Inamed Corp. and Mentor Corp. are seeking an end to a 13-year FDA ban on most uses of the implants, which many women blame for a variety of health problems caused by leaking silicone. Earlier this month, an FDA advisory panel recommended that Mentor's implants be allowed back on the market under the certain conditions, but Inamed's products required more review. The FDA is weighing that advice as it completes its own review, the AP said.

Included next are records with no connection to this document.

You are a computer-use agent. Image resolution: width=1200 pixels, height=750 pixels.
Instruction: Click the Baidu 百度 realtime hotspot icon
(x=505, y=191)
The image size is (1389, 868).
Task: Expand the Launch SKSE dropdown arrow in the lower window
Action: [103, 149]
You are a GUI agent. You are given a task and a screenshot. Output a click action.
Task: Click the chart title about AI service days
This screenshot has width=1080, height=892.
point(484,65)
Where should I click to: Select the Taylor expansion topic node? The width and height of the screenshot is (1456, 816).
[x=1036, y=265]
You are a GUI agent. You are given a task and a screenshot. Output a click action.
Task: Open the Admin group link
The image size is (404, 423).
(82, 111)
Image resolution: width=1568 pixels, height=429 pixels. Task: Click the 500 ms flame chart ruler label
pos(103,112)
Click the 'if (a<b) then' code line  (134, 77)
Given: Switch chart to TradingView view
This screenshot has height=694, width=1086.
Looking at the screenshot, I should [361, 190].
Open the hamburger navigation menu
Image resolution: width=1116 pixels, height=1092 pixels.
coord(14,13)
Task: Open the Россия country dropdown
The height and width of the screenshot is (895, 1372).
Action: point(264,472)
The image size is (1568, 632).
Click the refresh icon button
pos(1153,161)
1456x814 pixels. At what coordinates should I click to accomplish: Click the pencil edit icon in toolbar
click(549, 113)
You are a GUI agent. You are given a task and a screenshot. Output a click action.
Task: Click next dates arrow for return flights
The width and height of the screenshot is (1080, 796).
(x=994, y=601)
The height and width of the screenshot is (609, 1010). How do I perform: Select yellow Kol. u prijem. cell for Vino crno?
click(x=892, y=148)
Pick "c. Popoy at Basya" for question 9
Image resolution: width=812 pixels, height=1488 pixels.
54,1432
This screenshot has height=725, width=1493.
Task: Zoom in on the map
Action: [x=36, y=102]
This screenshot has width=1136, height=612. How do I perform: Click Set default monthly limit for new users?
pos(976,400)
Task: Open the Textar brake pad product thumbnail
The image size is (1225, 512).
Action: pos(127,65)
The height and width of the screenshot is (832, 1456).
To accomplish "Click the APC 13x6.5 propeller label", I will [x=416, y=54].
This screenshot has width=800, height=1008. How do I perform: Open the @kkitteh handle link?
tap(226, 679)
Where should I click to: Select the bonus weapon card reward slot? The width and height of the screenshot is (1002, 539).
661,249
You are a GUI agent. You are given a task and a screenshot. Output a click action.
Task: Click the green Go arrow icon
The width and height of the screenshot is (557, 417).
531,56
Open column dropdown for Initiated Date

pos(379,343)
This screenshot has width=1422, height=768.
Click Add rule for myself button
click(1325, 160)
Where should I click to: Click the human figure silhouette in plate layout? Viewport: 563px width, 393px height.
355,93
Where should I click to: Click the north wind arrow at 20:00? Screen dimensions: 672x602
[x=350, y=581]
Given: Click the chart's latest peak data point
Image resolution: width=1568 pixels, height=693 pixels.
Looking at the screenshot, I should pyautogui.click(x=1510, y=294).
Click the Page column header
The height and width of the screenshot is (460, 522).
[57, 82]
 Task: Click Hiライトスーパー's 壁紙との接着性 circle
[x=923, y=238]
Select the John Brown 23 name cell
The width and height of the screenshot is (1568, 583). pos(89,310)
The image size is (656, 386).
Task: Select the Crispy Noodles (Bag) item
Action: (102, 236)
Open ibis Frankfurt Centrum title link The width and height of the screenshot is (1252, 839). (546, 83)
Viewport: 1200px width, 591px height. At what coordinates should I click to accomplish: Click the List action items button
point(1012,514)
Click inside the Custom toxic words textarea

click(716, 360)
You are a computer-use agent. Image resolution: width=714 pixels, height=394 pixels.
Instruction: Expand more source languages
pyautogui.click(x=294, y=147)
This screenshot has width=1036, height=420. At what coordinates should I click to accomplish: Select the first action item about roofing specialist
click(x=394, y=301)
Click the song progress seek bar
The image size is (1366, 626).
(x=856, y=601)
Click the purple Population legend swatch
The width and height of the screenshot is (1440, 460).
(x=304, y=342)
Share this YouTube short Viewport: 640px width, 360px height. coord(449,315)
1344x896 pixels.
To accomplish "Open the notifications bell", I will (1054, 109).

A month before the advisory panel met, an aide to FDA Acting Commissioner Lester Crawford e-mailed the agency's medical device chief an unsigned "Update on Silicone Gel Breast Implants" that contended the devices were safe and that criticism of them amounted to "junk science," the AP said.

Responding in e-mail to the aide, FDA medical device chief Dr. Daniel Schultz wrote, "The truth lies somewhere in between this very positive perspective and the totally negative viewpoint of the other side," the news service said.

The women's groups sent copies of the e-mail to members of Congress on Thursday, asking that it and other complaints about silicone implants be investigated. "This e-mail implies the FDA had a predetermined interest in approval even before the FDA advisory panel met," they wrote.

A Senate panel -- the Health, Education, Labor and Pensions Committee, which oversees the FDA -- is reviewing the groups' request, a spokesman said.

FDA spokeswoman Julie Zawisza told the AP that the e-mailed "update" was not an FDA document and did not represent the agency's position. "We receive a lot of input from a lot of parties," she said.